The practical consequence: always load the tokeniser from the model card and call apply_chat_template. Never hardcode a format string.

from transformers import AutoTokenizer

tok = AutoTokenizer.from_pretrained("meta-llama/Meta-Llama-3-8B-Instruct")
messages = [
    {"role": "system", "content": "You are a concise assistant."},
    {"role": "user",   "content": "What is backpropagation?"},
]
prompt = tok.apply_chat_template(
    messages,
    tokenize=False,
    add_generation_prompt=True,
)

This is immune to format drift: if Meta releases a Llama-3.1 revision with a different template, the tokeniser update propagates the fix automatically.

When it falls down

Template-training mismatch on community fine-tunes. Many community SFT datasets (Alpaca, ShareGPT derivatives) were formatted without apply_chat_template and may use a different format than the base tokeniser's template. Fine-tuning on such data and then serving with apply_chat_template at inference creates a mismatch. The model's loss during SFT never saw the "correct" special tokens.
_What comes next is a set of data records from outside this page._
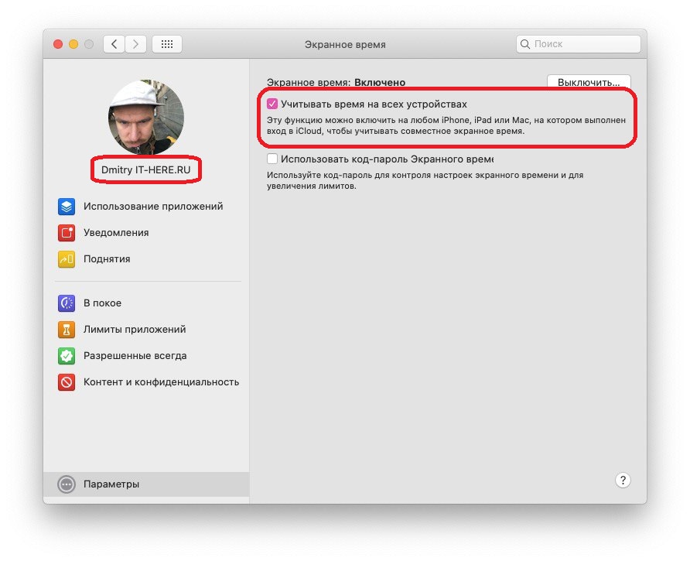
Task: Select the green Always Allowed icon
Action: click(x=67, y=356)
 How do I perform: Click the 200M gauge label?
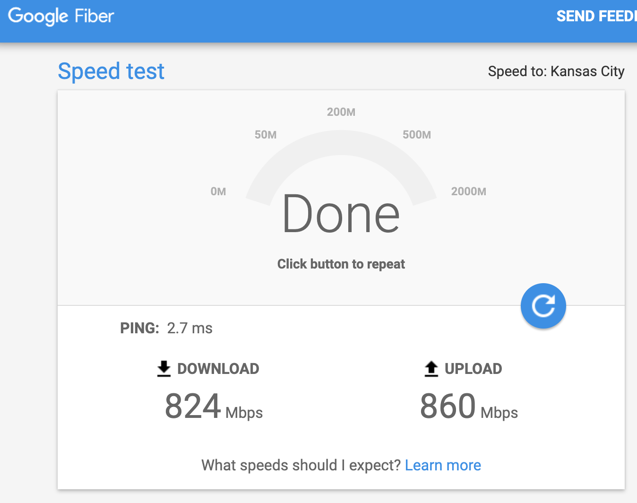click(x=341, y=112)
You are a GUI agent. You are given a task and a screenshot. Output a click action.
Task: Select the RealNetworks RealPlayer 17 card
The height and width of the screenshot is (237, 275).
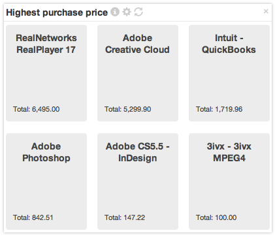click(x=46, y=73)
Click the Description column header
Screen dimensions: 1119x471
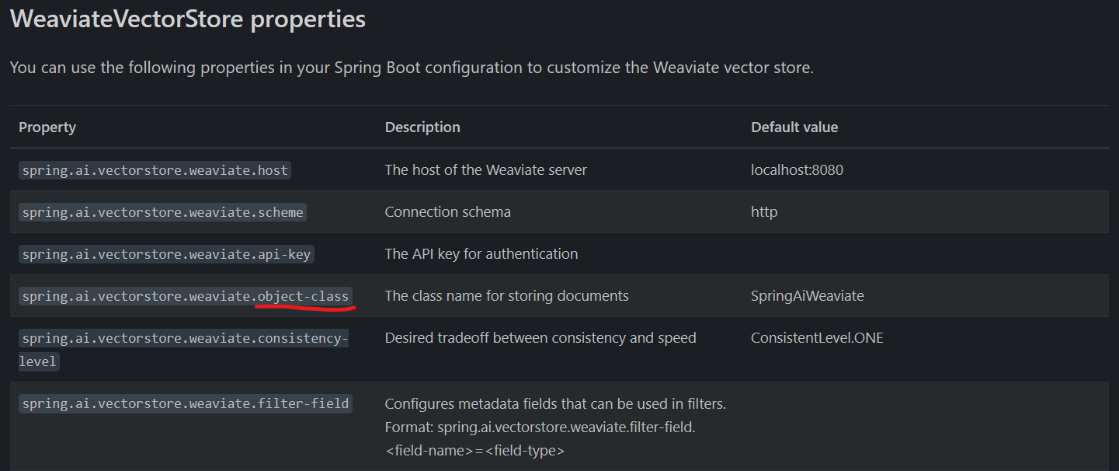422,127
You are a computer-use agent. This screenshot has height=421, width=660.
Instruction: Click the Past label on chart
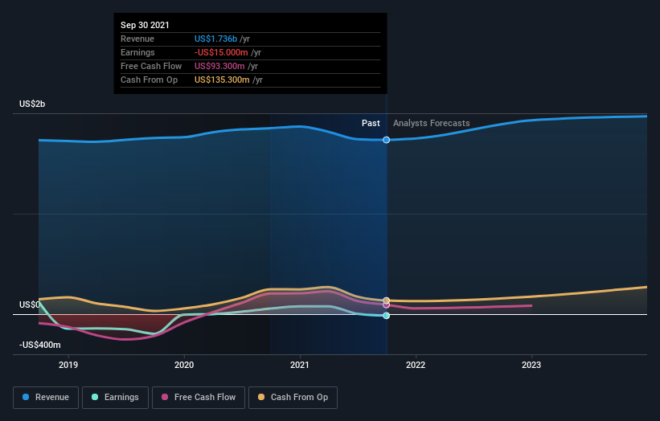(x=371, y=123)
Duplicate special tokens. If you call apply_chat_template(tokenize=False) and then tokenise the resulting string with add_special_tokens=True, the tokeniser may prepend a second bos_token. This doubles a token the model only saw once during training and subtly corrupts the position encodings from position 0.
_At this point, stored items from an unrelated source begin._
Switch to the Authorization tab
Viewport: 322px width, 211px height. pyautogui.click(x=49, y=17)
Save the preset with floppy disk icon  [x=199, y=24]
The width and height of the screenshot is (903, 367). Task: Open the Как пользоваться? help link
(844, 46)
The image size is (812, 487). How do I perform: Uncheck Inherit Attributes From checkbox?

Loss masking errors during SFT. During supervised fine-tuning, the convention is to compute loss only on assistant tokens (masking user and system turns to -100). If the template applies incorrectly - for instance, missing the generation-prompt header - the loss mask may accidentally supervise the model to reproduce user messages, causing instruction-following collapse.

Cross-language template portability. Jinja2 templates that call Python methods (.lower(), .items()) break in JavaScript and Rust inference runtimes. The HuggingFace Transformers documentation recommends replacing Python method calls with Jinja filters (|lower, |dictitems) to keep templates portable across tokenisation backends like tokenizers (Rust) and llama.cpp.

Freshly initialised special tokens in extended fine-tuning. When you add new special tokens (for tool-call roles, reasoning blocks, etc.) and fine-tune further, those tokens start with random embeddings. If the new SFT corpus is small relative to the vocabulary update, the token embedding may not converge, producing unstable outputs near those tokens. Monitoring the embedding norm for new special tokens during training is a useful diagnostic.

System prompt injection. Because the system turn is injected at position 0 before user input, a user-supplied string that contains the literal system-turn delimiter can escape the user turn and rewrite system instructions. Sanitising input against known delimiter tokens is necessary for any production deployment that constructs the system prompt partly from user data.